The Street by Ann Petry

Ann Petry (real name Ann Lane) wasn’t an author I’d ever heard of until I read Tayari Jones’ reflections on her and her most successful novel, The Street, in the December 2019 article for The Guardian entitled 'The Street: the 1940s African American thriller that became a huge bestseller'. Jones’ observations on the book were ones almost designed to pique my interest and set me off in search of a copy:

“This is a story that is dark, but not depressing; disturbing, yet intriguing. How can a novel’s social criticism be so unflinching and clear, yet its plot moves like a house on fire? How can characters flirt with type, while remaining singular and unforgettable?”

I did in fact very luckily drop on an affordable UK first edition with decorated boards but without a dust jacket. I was, however, very tempted by a whole range of paperbacks with more or less lurid and titillating covers of the kind associated with the corner drugstore in most American towns of the 40s and 50s. These jackets do give you a pretty good indication of how the book was actually marketed – as a sensational pulp thriller rather than as a ‘serious’ piece of literature. And I guess you might argue that this marketing ploy worked to perfection because following its publication in 1946 it was the first novel by an African-American woman to sell more than a million copies.

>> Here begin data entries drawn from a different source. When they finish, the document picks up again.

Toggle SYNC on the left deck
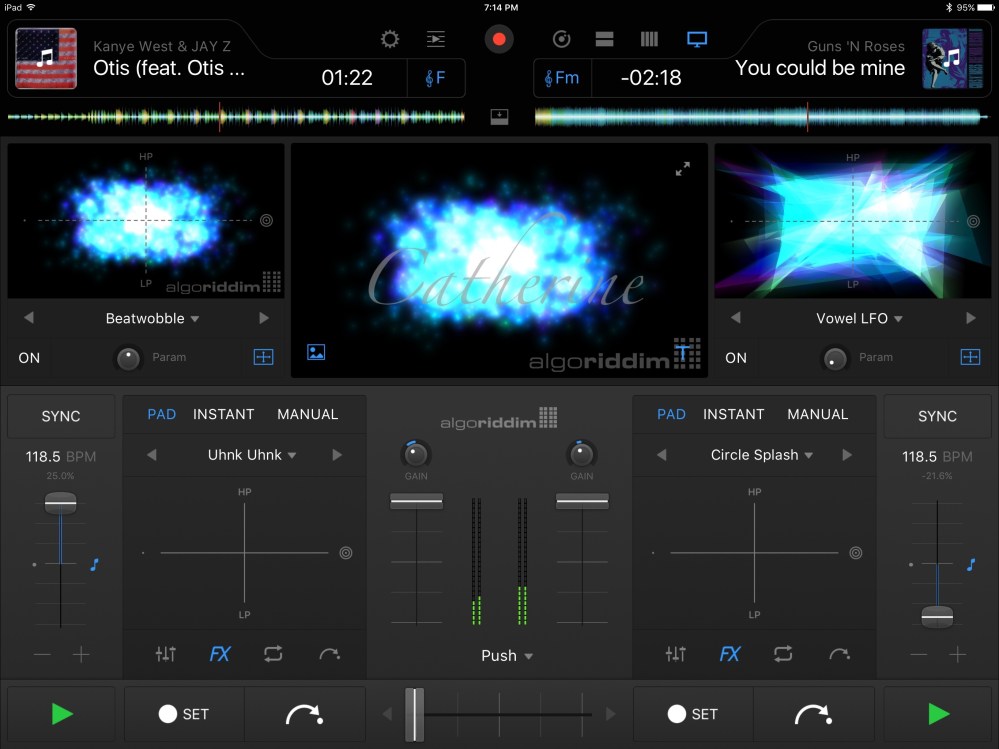Viewport: 999px width, 749px height. 61,416
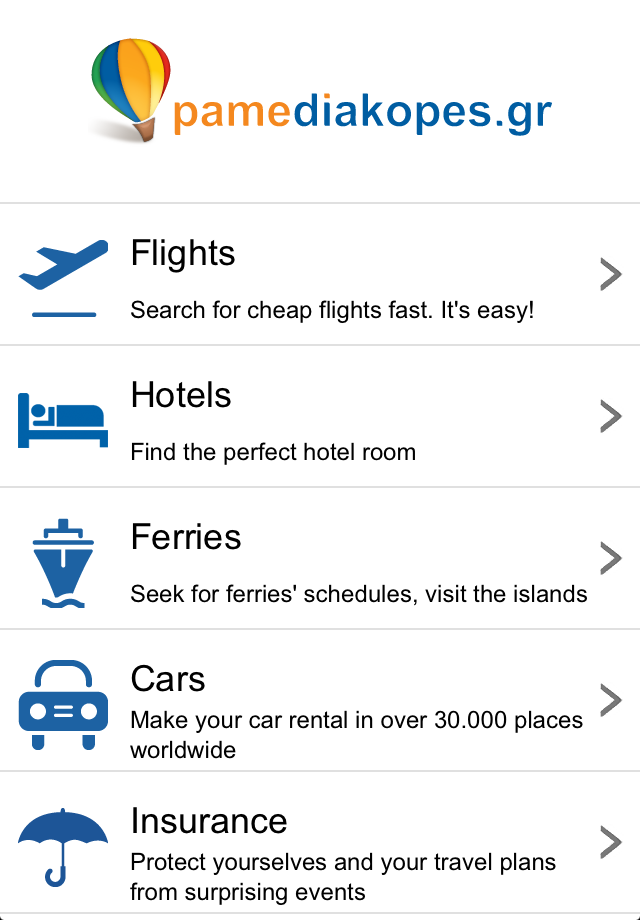
Task: Tap the ship Ferries icon
Action: point(63,561)
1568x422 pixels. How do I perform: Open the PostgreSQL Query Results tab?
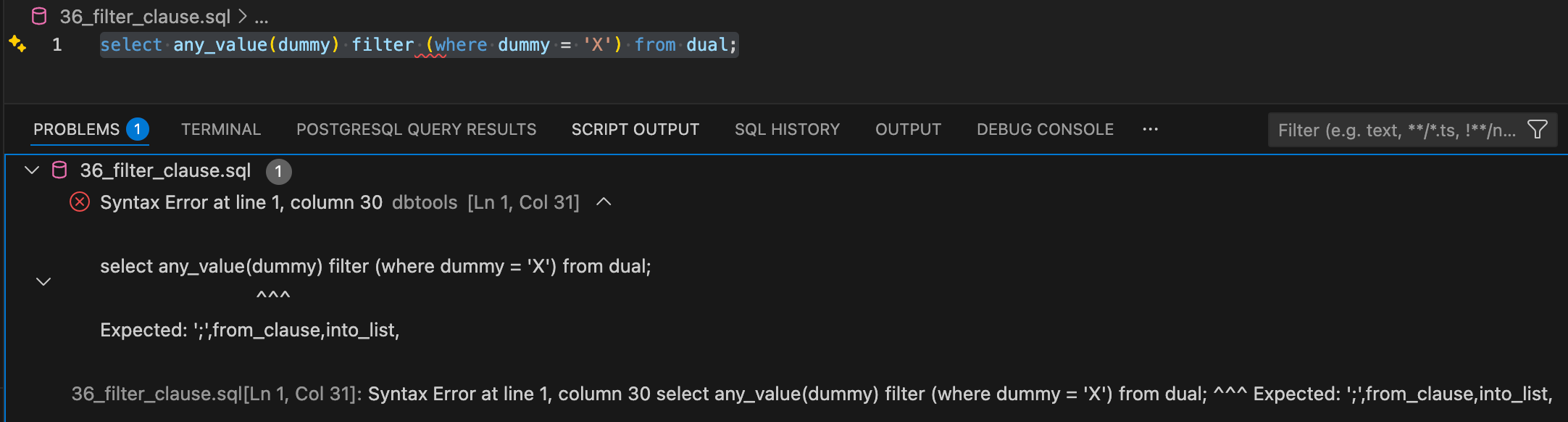416,129
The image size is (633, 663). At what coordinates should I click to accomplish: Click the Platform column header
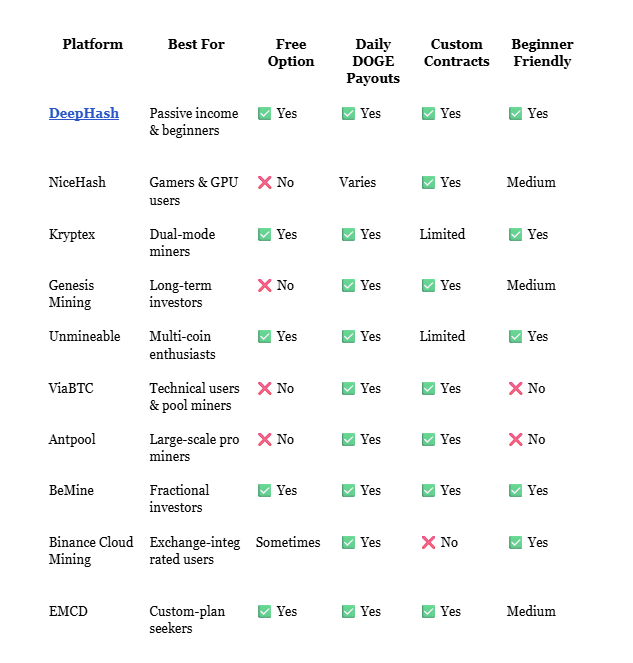[93, 44]
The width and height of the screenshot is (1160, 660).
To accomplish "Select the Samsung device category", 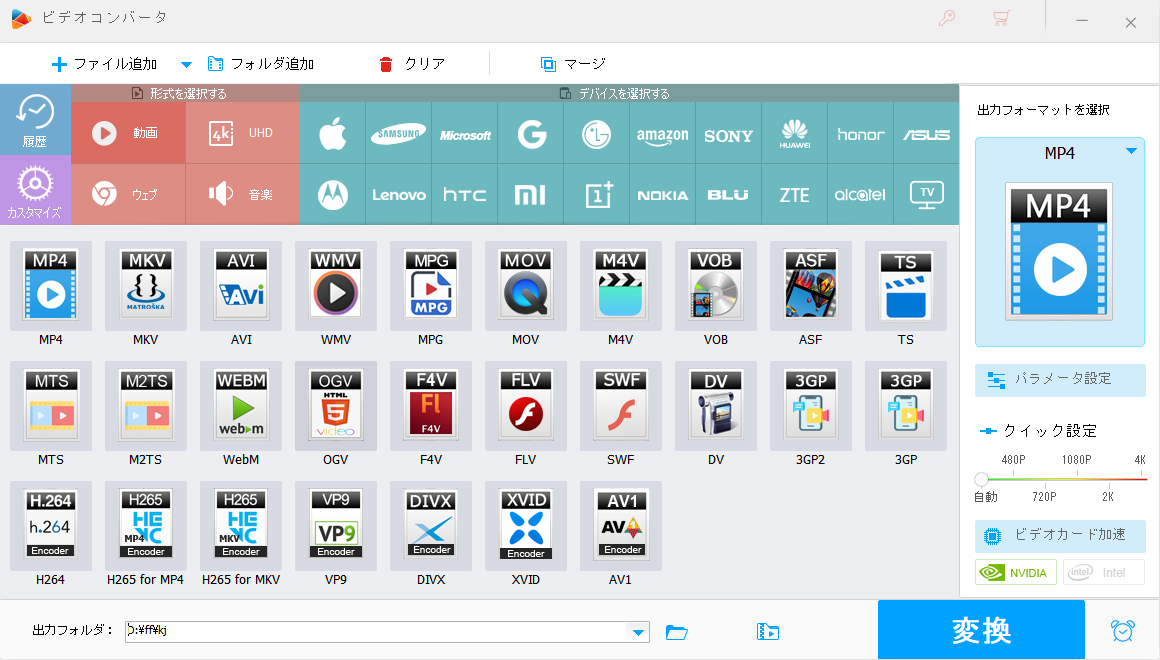I will (398, 134).
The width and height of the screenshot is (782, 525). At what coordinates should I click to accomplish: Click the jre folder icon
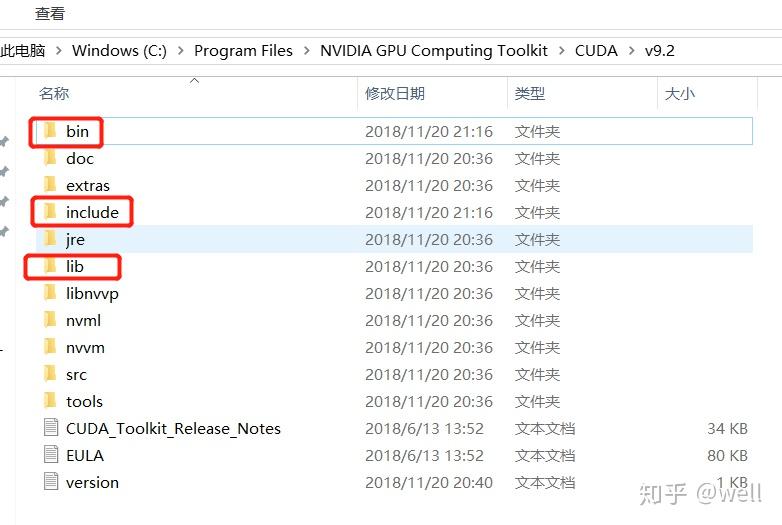coord(50,239)
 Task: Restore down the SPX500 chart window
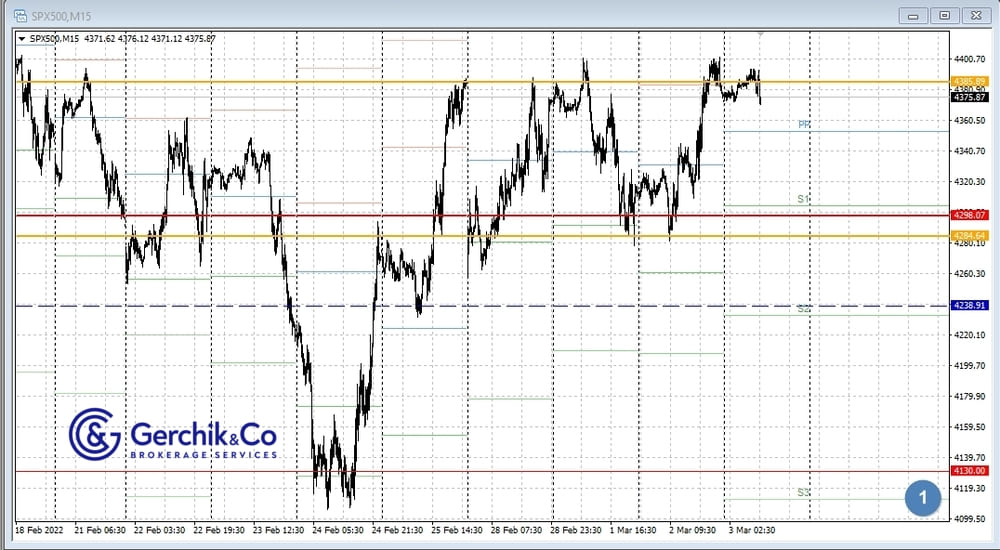(944, 15)
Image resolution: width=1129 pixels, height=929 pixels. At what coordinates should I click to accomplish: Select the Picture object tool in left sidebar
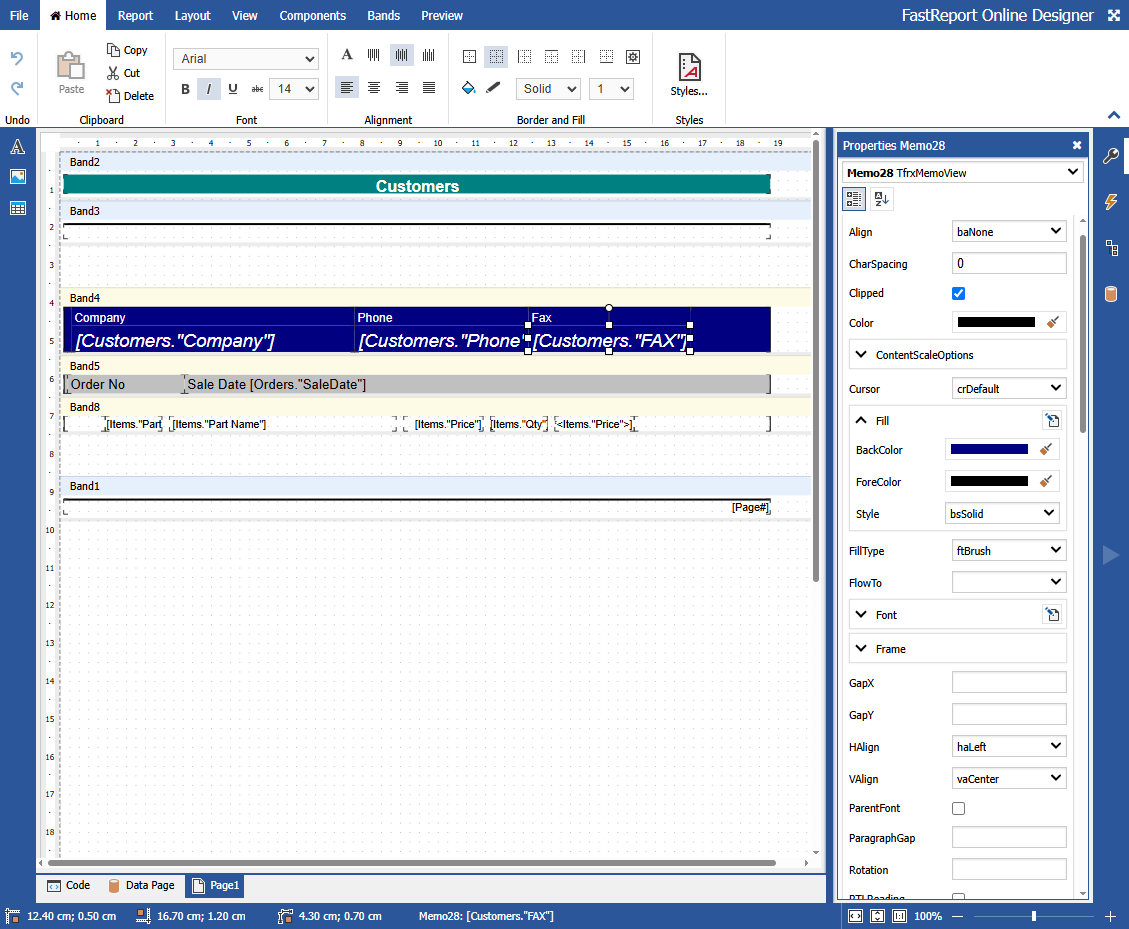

Any summary of the novel’s plot would immediately highlight the pulp potential of the story – a beautiful, young black single mother, Lutie Johnson, leaves her husband and takes her 8 year old son to live in an apartment in Harlem. The rooms are terrible and Lutie is desperate for her and her son to escape but life for poor black people isn’t a mobile one. There’s a spooky, obsessive building caretaker, a brothel madam and her girls and constant money worries to contend with. Lutie’s dreams of escape centre around the chance of a singing career but it seems that this too is a route full of compromises and threats to both her moral and physical well-being as powerful men wrangle over who is going to own her. Ultimately it is the actions of the rejected caretaker that triggers the sensational denouement – but I’m not revealing any of that, needless to say.

I like Tayari Jones’ astute summation:

“The Street embodies many of the conventions of crime fiction, and the novel is populated by a host of seedy characters. Boots Smith, the slimy bandleader; Junto, the nightclub owner, so dastardly that he makes Boots seem like a gentleman; Jones, the building superintendent, who sneaks into Lutie’s apartment and fondles her underwear. There is no comfort for Lutie in the friendship of women. The most generous person she meets is the madame downstairs, who offers her an opportunity to be decently compensated for demeaning sex work…However, The Street is so much more than a lurid tale, soaked in sex, violence and suspense. Petry laces through the story shrewd social commentary about the relentless nature of poverty and its effect on black women in particular. She addresses stereotypes one by one and crushes them underfoot.”

Reading the novel now for the first time, I found it was quite hard to read as a sensational pulp thriller because that is not what dominates the overall tone of the book. The issues of racism, social injustice, misogyny and exploitation just leap out of the page at you – Lutie’s fate is never in her own hands and the end involves such shocking compromises that it underscores the kind of social prison the street represents. The street itself is the problem – it’s a metaphor, a socially realistic truth and a state of mind all at the same time.

There’s no question that the book is a page-turner in that the pace of the narrative and the need to discover the outcome of the next disaster or betrayal drives you forward but don’t go to this novel expecting anything other than a book that reminds you that the social injustices of the 1940s are not that different to those of the 2020s.